=== Section Start ===
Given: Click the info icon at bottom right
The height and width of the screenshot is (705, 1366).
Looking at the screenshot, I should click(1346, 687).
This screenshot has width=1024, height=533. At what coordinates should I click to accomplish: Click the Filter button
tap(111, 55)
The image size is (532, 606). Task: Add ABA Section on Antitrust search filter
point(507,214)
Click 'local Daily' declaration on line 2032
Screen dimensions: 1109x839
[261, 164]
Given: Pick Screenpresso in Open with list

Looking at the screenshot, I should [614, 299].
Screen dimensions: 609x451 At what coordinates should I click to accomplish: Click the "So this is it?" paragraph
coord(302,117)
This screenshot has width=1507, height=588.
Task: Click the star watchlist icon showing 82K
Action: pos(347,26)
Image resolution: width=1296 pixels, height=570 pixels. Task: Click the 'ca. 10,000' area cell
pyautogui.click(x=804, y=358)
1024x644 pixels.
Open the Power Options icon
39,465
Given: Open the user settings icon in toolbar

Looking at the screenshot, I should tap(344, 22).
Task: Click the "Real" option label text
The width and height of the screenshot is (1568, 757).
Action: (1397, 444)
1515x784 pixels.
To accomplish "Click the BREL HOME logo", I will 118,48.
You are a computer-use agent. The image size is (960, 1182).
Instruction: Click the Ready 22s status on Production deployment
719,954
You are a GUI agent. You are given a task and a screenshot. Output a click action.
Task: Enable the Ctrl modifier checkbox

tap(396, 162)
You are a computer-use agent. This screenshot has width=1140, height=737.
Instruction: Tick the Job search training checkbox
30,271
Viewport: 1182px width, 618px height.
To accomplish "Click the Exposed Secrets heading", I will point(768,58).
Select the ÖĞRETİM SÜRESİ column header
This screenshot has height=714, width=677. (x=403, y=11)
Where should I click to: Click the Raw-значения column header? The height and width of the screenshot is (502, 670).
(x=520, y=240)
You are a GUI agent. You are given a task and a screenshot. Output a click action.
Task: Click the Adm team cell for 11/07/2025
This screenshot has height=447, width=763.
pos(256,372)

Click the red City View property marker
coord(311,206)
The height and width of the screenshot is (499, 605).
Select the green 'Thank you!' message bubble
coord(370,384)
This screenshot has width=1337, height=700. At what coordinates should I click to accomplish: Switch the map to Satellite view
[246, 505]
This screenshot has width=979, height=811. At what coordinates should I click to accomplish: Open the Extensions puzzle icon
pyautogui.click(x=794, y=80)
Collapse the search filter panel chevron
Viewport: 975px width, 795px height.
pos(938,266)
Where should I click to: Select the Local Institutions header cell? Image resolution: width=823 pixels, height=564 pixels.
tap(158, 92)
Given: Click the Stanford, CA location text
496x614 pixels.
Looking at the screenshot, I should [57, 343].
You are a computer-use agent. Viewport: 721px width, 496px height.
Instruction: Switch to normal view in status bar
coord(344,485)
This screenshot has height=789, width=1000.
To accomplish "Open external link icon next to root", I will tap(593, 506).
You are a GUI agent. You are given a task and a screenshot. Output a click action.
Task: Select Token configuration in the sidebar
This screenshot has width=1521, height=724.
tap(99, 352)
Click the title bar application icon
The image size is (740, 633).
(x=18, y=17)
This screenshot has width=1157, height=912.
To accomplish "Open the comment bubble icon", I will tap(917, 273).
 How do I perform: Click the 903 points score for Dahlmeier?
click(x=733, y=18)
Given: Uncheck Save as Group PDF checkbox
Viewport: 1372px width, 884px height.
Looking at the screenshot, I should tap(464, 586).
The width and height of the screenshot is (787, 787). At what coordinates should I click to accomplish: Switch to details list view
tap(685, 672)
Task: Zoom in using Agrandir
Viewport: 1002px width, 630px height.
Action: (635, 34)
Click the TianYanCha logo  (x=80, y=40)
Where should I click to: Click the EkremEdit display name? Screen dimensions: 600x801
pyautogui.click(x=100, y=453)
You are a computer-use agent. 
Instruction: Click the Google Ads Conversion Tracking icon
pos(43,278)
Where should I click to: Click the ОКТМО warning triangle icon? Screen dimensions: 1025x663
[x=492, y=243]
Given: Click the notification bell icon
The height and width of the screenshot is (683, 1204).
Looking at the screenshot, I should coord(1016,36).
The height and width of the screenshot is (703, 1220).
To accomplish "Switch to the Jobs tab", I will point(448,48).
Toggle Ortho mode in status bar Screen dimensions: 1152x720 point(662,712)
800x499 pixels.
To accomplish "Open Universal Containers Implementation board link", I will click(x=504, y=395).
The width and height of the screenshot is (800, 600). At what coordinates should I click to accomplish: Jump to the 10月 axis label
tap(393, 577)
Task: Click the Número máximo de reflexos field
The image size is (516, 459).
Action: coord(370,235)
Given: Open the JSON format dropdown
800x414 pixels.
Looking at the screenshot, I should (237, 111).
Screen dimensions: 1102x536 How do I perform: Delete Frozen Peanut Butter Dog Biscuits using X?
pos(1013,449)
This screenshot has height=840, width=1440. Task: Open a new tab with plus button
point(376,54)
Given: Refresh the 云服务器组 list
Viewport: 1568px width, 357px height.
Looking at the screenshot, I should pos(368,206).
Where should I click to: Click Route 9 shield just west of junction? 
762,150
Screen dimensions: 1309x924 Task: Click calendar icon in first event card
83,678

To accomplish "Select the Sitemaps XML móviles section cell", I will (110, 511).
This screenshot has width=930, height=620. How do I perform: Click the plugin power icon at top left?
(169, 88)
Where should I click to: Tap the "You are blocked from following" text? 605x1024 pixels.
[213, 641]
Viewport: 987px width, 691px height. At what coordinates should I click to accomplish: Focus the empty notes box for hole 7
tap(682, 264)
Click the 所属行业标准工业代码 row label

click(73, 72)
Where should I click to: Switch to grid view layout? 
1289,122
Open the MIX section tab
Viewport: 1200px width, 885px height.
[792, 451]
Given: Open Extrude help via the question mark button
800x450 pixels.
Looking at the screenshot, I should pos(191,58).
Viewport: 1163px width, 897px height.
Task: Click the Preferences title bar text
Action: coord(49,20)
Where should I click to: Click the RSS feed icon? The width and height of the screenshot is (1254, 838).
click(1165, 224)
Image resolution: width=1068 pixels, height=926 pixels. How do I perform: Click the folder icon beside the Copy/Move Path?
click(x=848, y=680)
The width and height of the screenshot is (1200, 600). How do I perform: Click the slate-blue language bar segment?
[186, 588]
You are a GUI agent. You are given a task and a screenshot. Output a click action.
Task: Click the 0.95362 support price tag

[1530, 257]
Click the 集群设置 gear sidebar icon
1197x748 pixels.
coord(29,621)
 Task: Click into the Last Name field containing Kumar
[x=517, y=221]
=== Section End ===
> Assignment: The answer should repeat every line of the listing exactly.

> Solved exercise:
Given: Click the info icon at bottom right
The height and width of the screenshot is (705, 1366).
Looking at the screenshot, I should click(1346, 687).
This screenshot has width=1024, height=533. At what coordinates should I click to accomplish: Click the Filter button
tap(111, 55)
The image size is (532, 606). Task: Add ABA Section on Antitrust search filter
point(507,214)
Click 'local Daily' declaration on line 2032
Screen dimensions: 1109x839
[261, 164]
Given: Pick Screenpresso in Open with list

Looking at the screenshot, I should [614, 299].
Screen dimensions: 609x451 At what coordinates should I click to accomplish: Click the "So this is it?" paragraph
coord(302,117)
This screenshot has width=1507, height=588.
Task: Click the star watchlist icon showing 82K
Action: pos(347,26)
Image resolution: width=1296 pixels, height=570 pixels. Task: Click the 'ca. 10,000' area cell
pyautogui.click(x=804, y=358)
1024x644 pixels.
Open the Power Options icon
39,465
Given: Open the user settings icon in toolbar

Looking at the screenshot, I should tap(344, 22).
Task: Click the "Real" option label text
The width and height of the screenshot is (1568, 757).
Action: (1397, 444)
1515x784 pixels.
To accomplish "Click the BREL HOME logo", I will 118,48.
You are a computer-use agent. The image size is (960, 1182).
Instruction: Click the Ready 22s status on Production deployment
719,954
You are a GUI agent. You are given a task and a screenshot. Output a click action.
Task: Enable the Ctrl modifier checkbox

tap(396, 162)
You are a computer-use agent. This screenshot has width=1140, height=737.
Instruction: Tick the Job search training checkbox
30,271
Viewport: 1182px width, 618px height.
To accomplish "Click the Exposed Secrets heading", I will point(768,58).
Select the ÖĞRETİM SÜRESİ column header
This screenshot has height=714, width=677. (x=403, y=11)
Where should I click to: Click the Raw-значения column header? The height and width of the screenshot is (502, 670).
(x=520, y=240)
You are a GUI agent. You are given a task and a screenshot. Output a click action.
Task: Click the Adm team cell for 11/07/2025
This screenshot has height=447, width=763.
pos(256,372)

Click the red City View property marker
coord(311,206)
The height and width of the screenshot is (499, 605).
Select the green 'Thank you!' message bubble
coord(370,384)
This screenshot has width=1337, height=700. At what coordinates should I click to accomplish: Switch the map to Satellite view
[246, 505]
This screenshot has width=979, height=811. At what coordinates should I click to accomplish: Open the Extensions puzzle icon
pyautogui.click(x=794, y=80)
Collapse the search filter panel chevron
Viewport: 975px width, 795px height.
pos(938,266)
Where should I click to: Select the Local Institutions header cell? Image resolution: width=823 pixels, height=564 pixels.
tap(158, 92)
Given: Click the Stanford, CA location text
496x614 pixels.
Looking at the screenshot, I should [57, 343].
You are a computer-use agent. Viewport: 721px width, 496px height.
Instruction: Switch to normal view in status bar
coord(344,485)
This screenshot has height=789, width=1000.
To accomplish "Open external link icon next to root", I will tap(593, 506).
You are a GUI agent. You are given a task and a screenshot. Output a click action.
Task: Select Token configuration in the sidebar
This screenshot has width=1521, height=724.
tap(99, 352)
Click the title bar application icon
The image size is (740, 633).
(x=18, y=17)
This screenshot has width=1157, height=912.
To accomplish "Open the comment bubble icon", I will tap(917, 273).
 How do I perform: Click the 903 points score for Dahlmeier?
click(x=733, y=18)
Given: Uncheck Save as Group PDF checkbox
Viewport: 1372px width, 884px height.
Looking at the screenshot, I should tap(464, 586).
The width and height of the screenshot is (787, 787). At what coordinates should I click to accomplish: Switch to details list view
tap(685, 672)
Task: Zoom in using Agrandir
Viewport: 1002px width, 630px height.
Action: (635, 34)
Click the TianYanCha logo  (x=80, y=40)
Where should I click to: Click the EkremEdit display name? Screen dimensions: 600x801
pyautogui.click(x=100, y=453)
You are a computer-use agent. 
Instruction: Click the Google Ads Conversion Tracking icon
pos(43,278)
Where should I click to: Click the ОКТМО warning triangle icon? Screen dimensions: 1025x663
[x=492, y=243]
Given: Click the notification bell icon
The height and width of the screenshot is (683, 1204).
Looking at the screenshot, I should coord(1016,36).
The height and width of the screenshot is (703, 1220).
To accomplish "Switch to the Jobs tab", I will point(448,48).
Toggle Ortho mode in status bar Screen dimensions: 1152x720 point(662,712)
800x499 pixels.
To accomplish "Open Universal Containers Implementation board link", I will click(x=504, y=395).
The width and height of the screenshot is (800, 600). At what coordinates should I click to accomplish: Jump to the 10月 axis label
tap(393, 577)
Task: Click the Número máximo de reflexos field
The image size is (516, 459).
Action: coord(370,235)
Given: Open the JSON format dropdown
800x414 pixels.
Looking at the screenshot, I should (237, 111).
Screen dimensions: 1102x536 How do I perform: Delete Frozen Peanut Butter Dog Biscuits using X?
pos(1013,449)
This screenshot has height=840, width=1440. Task: Open a new tab with plus button
point(376,54)
Given: Refresh the 云服务器组 list
Viewport: 1568px width, 357px height.
Looking at the screenshot, I should pos(368,206).
Where should I click to: Click Route 9 shield just west of junction? 
762,150
Screen dimensions: 1309x924 Task: Click calendar icon in first event card
83,678

To accomplish "Select the Sitemaps XML móviles section cell", I will (110, 511).
This screenshot has width=930, height=620. How do I perform: Click the plugin power icon at top left?
(169, 88)
Where should I click to: Tap the "You are blocked from following" text? 605x1024 pixels.
[213, 641]
Viewport: 987px width, 691px height. At what coordinates should I click to accomplish: Focus the empty notes box for hole 7
tap(682, 264)
Click the 所属行业标准工业代码 row label

click(73, 72)
Where should I click to: Switch to grid view layout? 
1289,122
Open the MIX section tab
Viewport: 1200px width, 885px height.
[792, 451]
Given: Open Extrude help via the question mark button
800x450 pixels.
Looking at the screenshot, I should pos(191,58).
Viewport: 1163px width, 897px height.
Task: Click the Preferences title bar text
Action: coord(49,20)
Where should I click to: Click the RSS feed icon? The width and height of the screenshot is (1254, 838).
click(1165, 224)
Image resolution: width=1068 pixels, height=926 pixels. How do I perform: Click the folder icon beside the Copy/Move Path?
click(x=848, y=680)
The width and height of the screenshot is (1200, 600). How do I perform: Click the slate-blue language bar segment?
[186, 588]
You are a GUI agent. You are given a task and a screenshot. Output a click action.
Task: Click the 0.95362 support price tag

[1530, 257]
Click the 集群设置 gear sidebar icon
1197x748 pixels.
coord(29,621)
 Task: Click into the Last Name field containing Kumar
[x=517, y=221]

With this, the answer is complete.